*Input material*
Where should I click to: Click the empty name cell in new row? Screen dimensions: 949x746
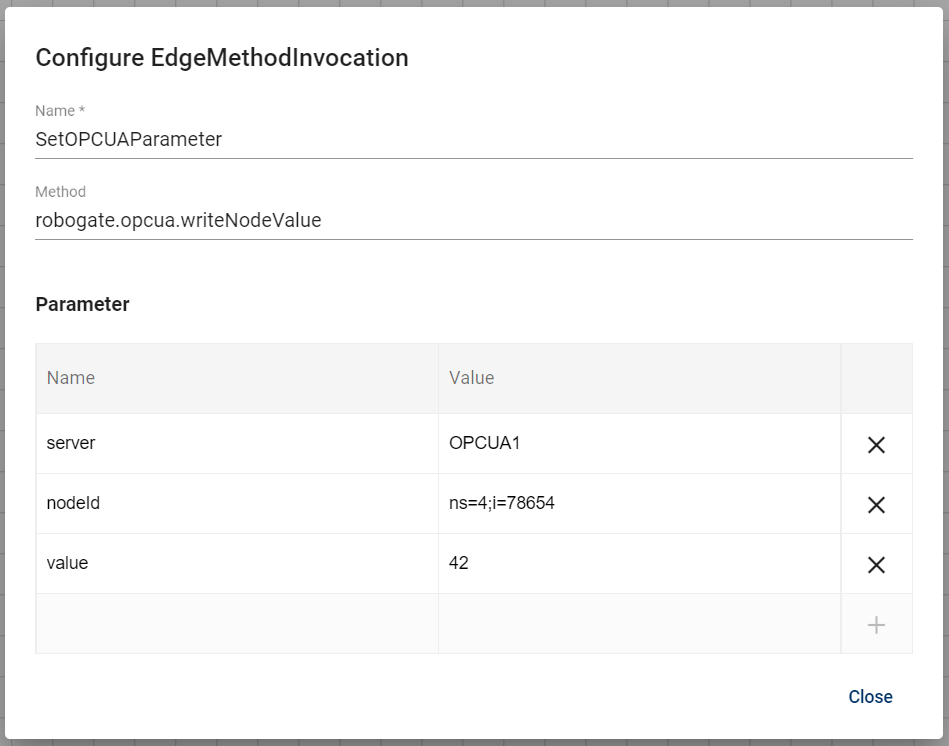(x=236, y=624)
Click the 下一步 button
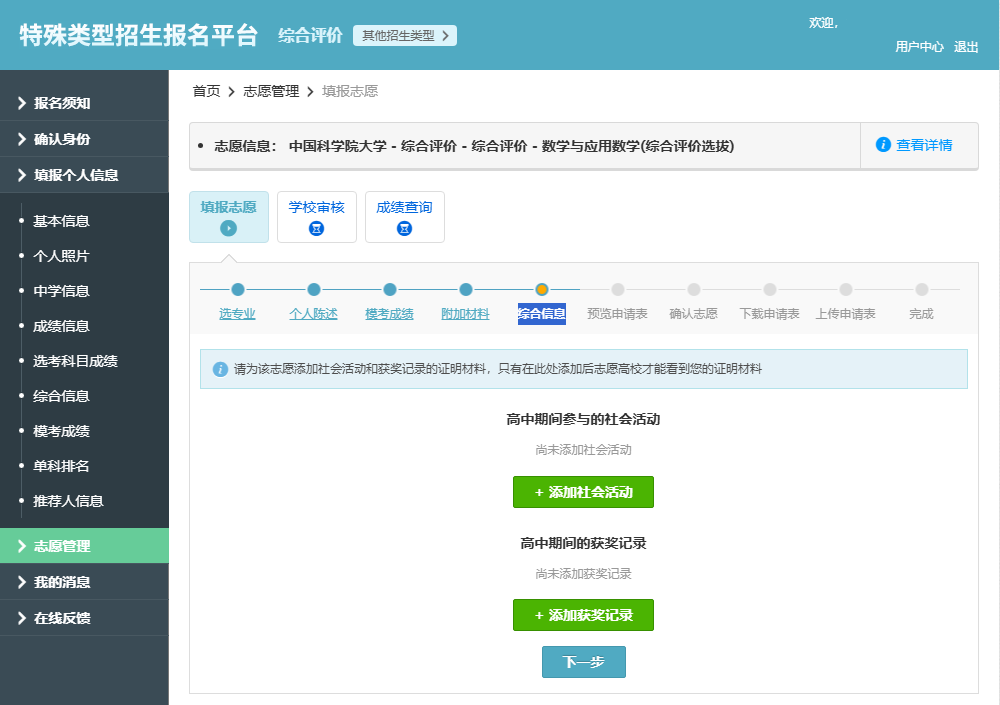1000x705 pixels. (x=583, y=661)
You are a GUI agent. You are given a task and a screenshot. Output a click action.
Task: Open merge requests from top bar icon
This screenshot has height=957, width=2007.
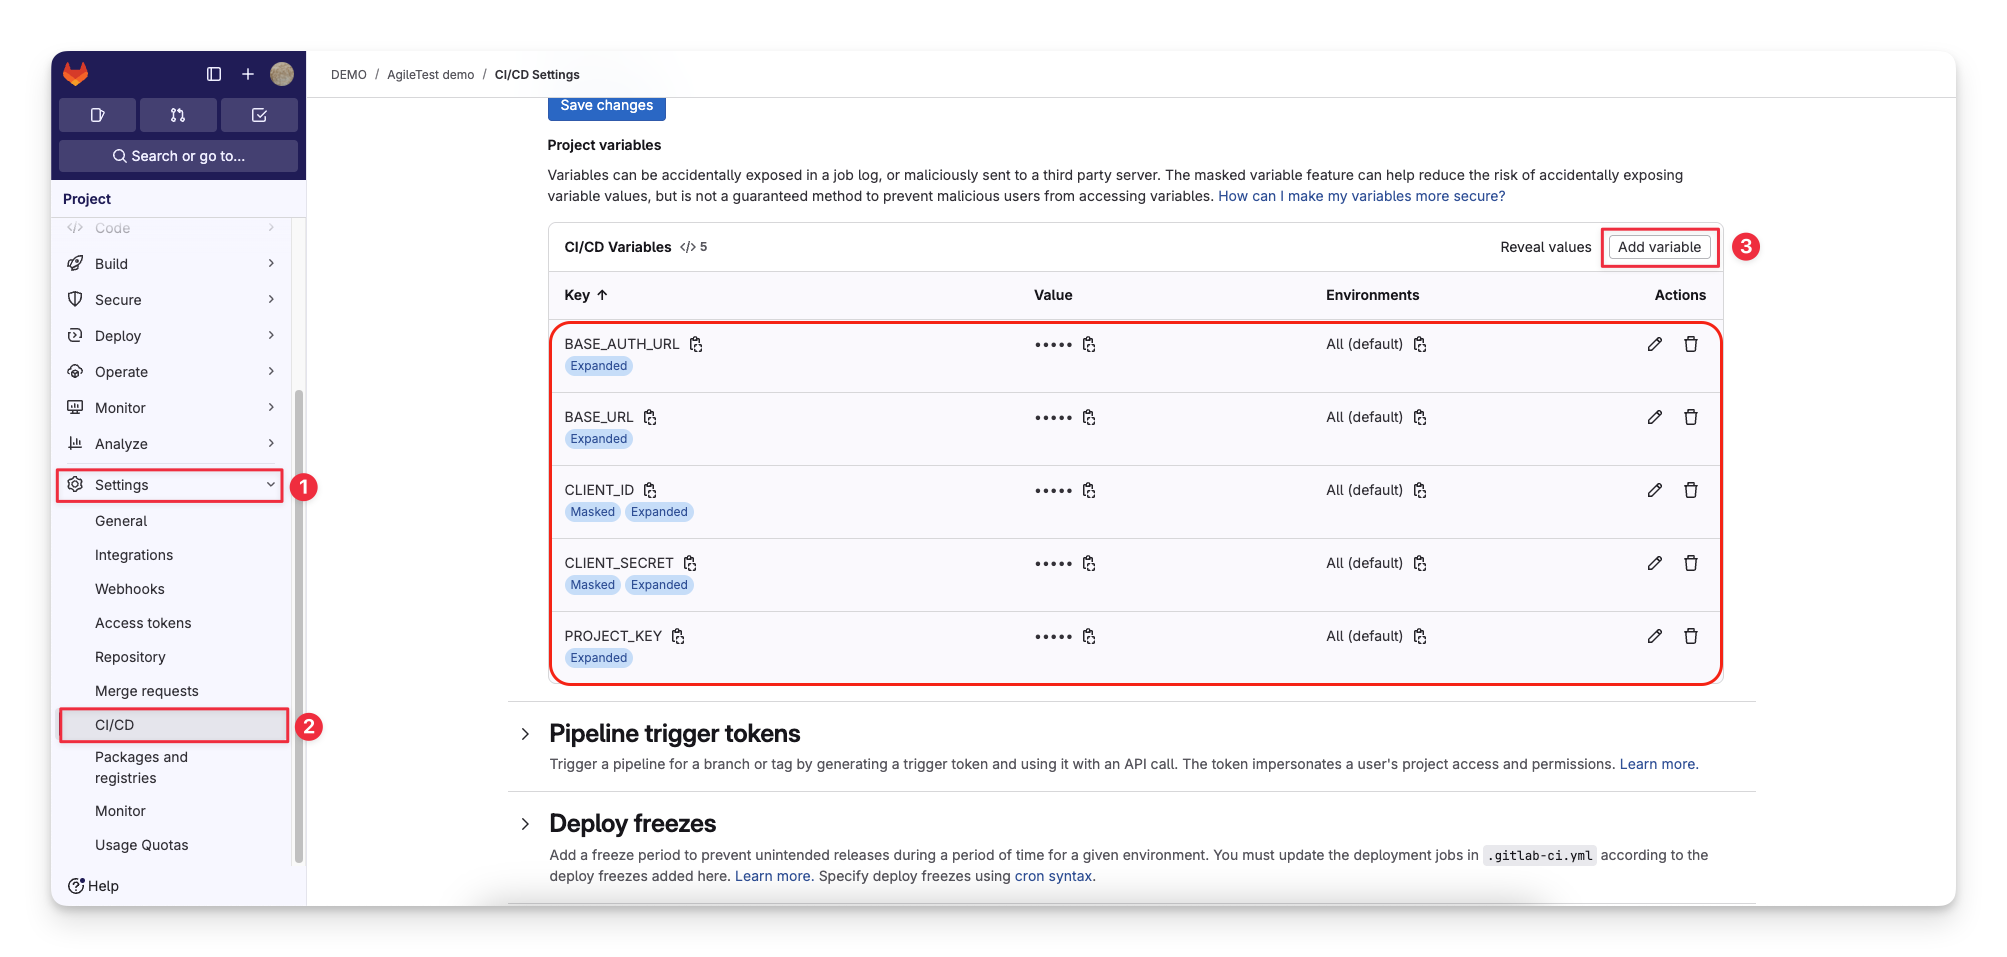click(177, 114)
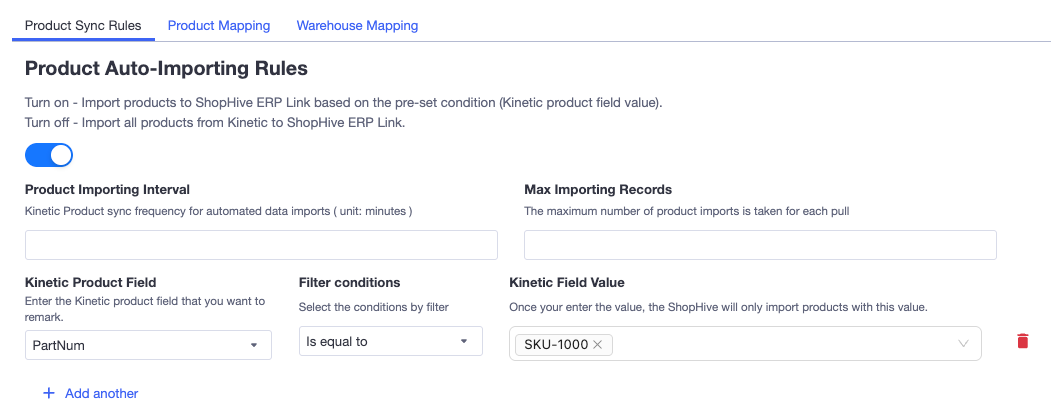
Task: Turn off the Product Auto-Importing Rules switch
Action: (49, 155)
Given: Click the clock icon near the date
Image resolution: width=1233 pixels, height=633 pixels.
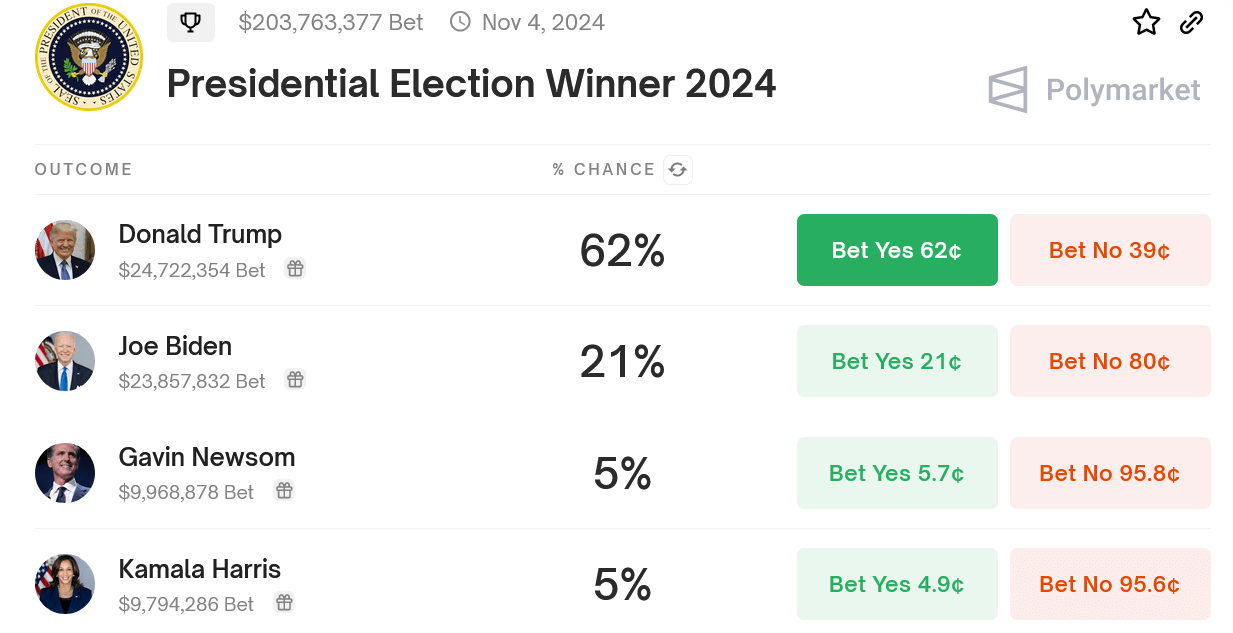Looking at the screenshot, I should (x=460, y=22).
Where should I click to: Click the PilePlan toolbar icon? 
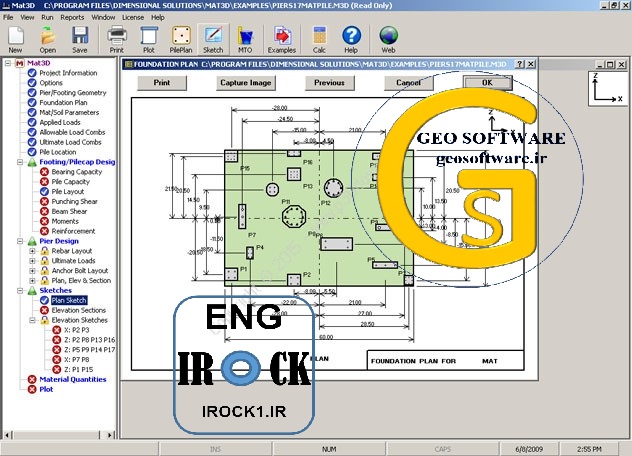pyautogui.click(x=181, y=40)
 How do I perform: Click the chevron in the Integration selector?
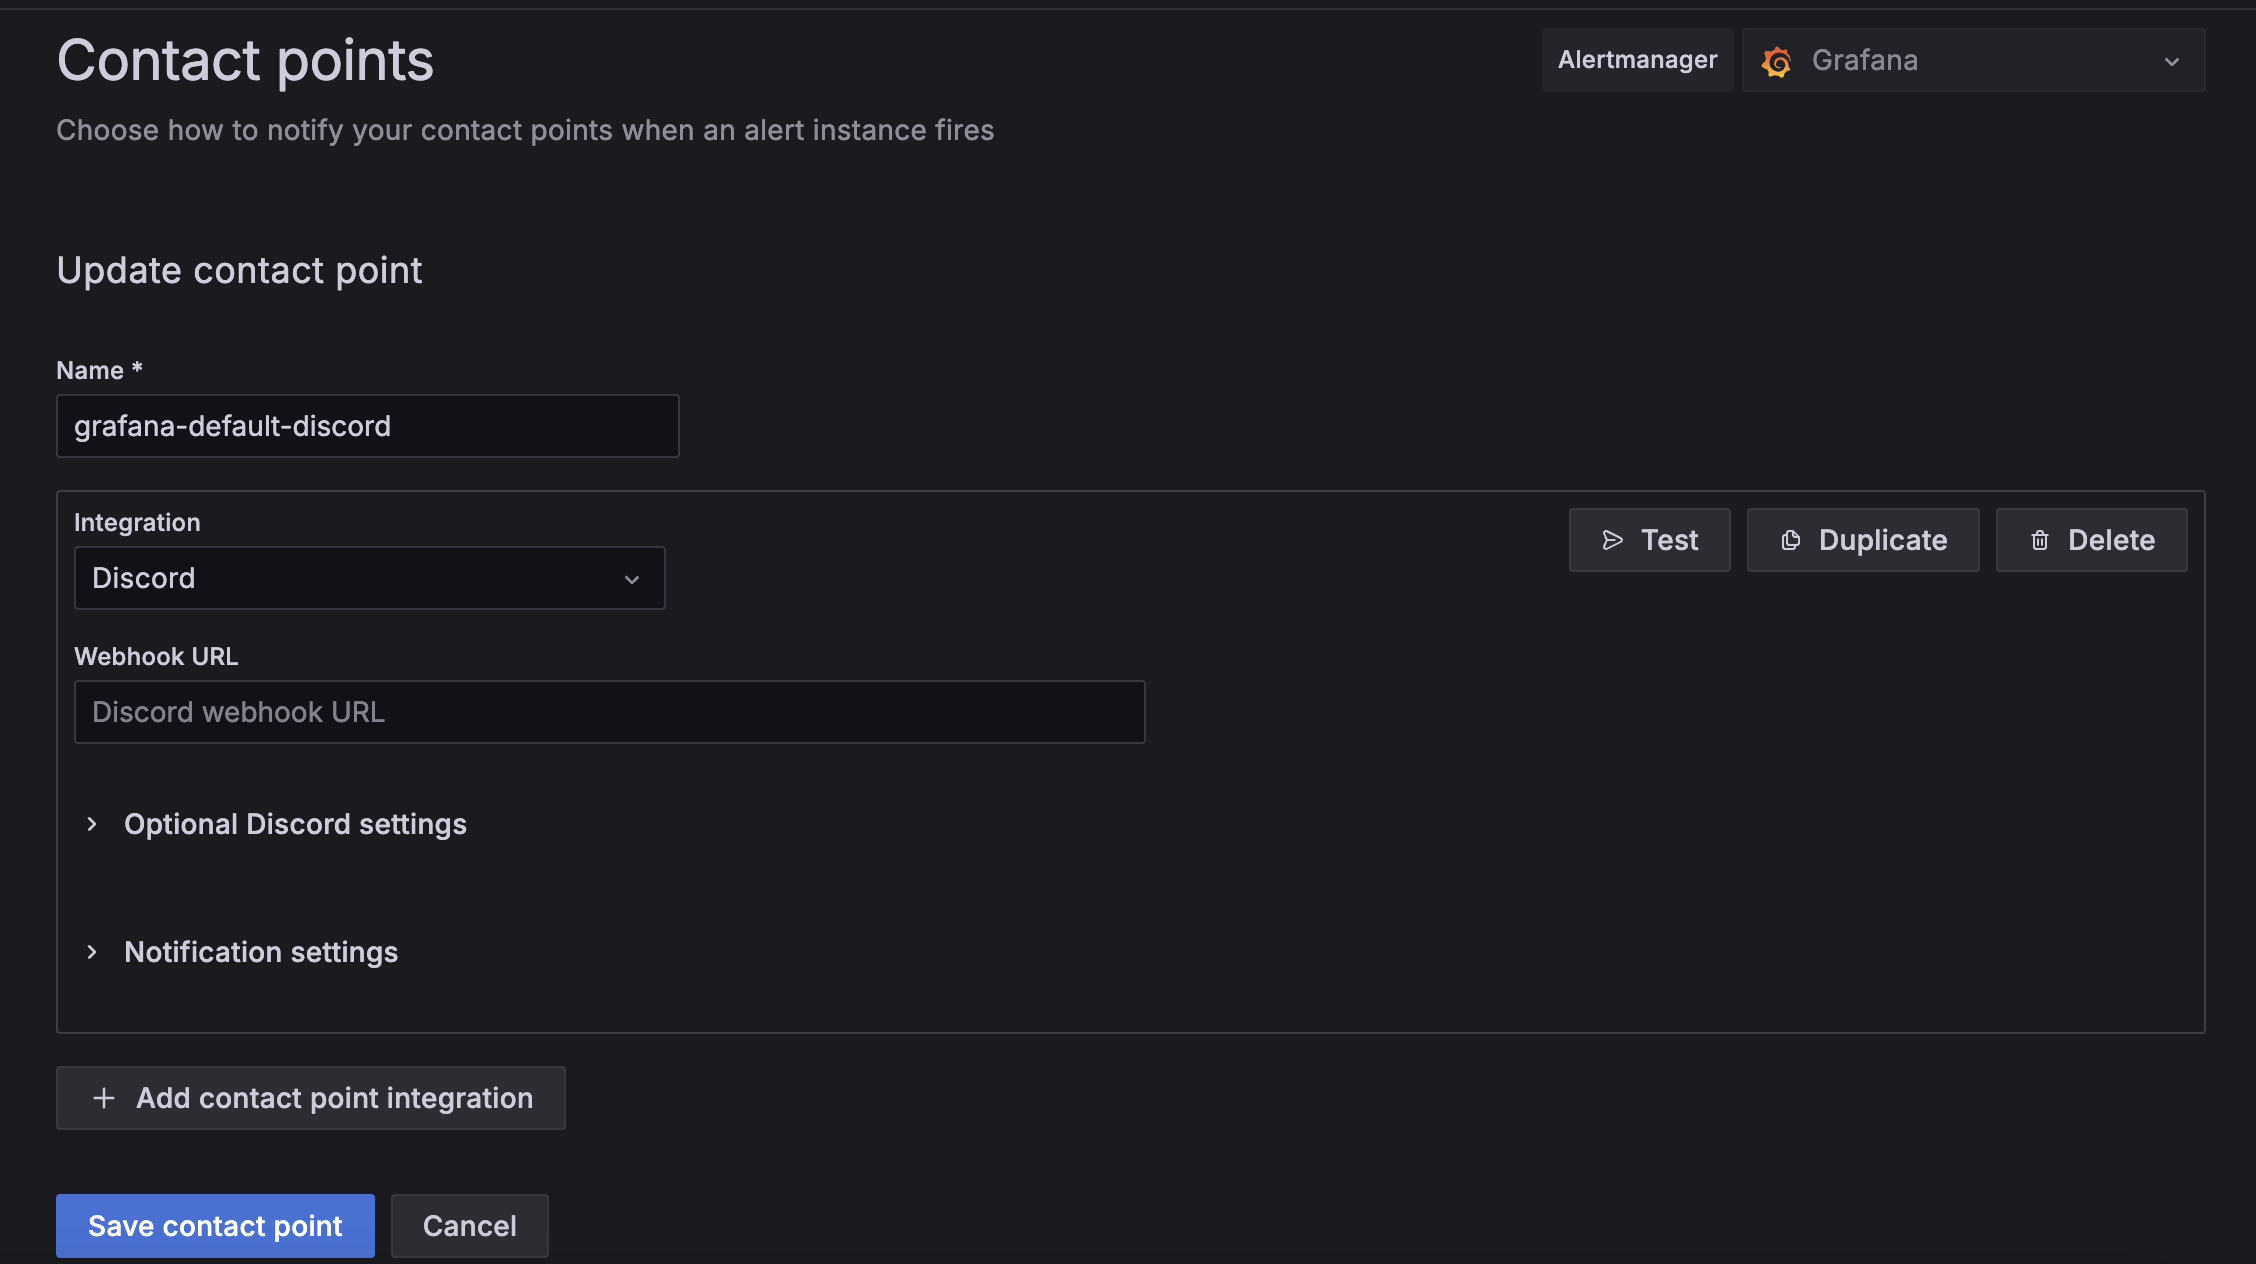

*Your goal*
Which lines in the entries above contain the string "width"? Extract each such line in full, treating uppercase and lowercase as different.

*Exercise response*
This screenshot has height=957, width=2007.
Image resolution: width=1233 pixels, height=633 pixels.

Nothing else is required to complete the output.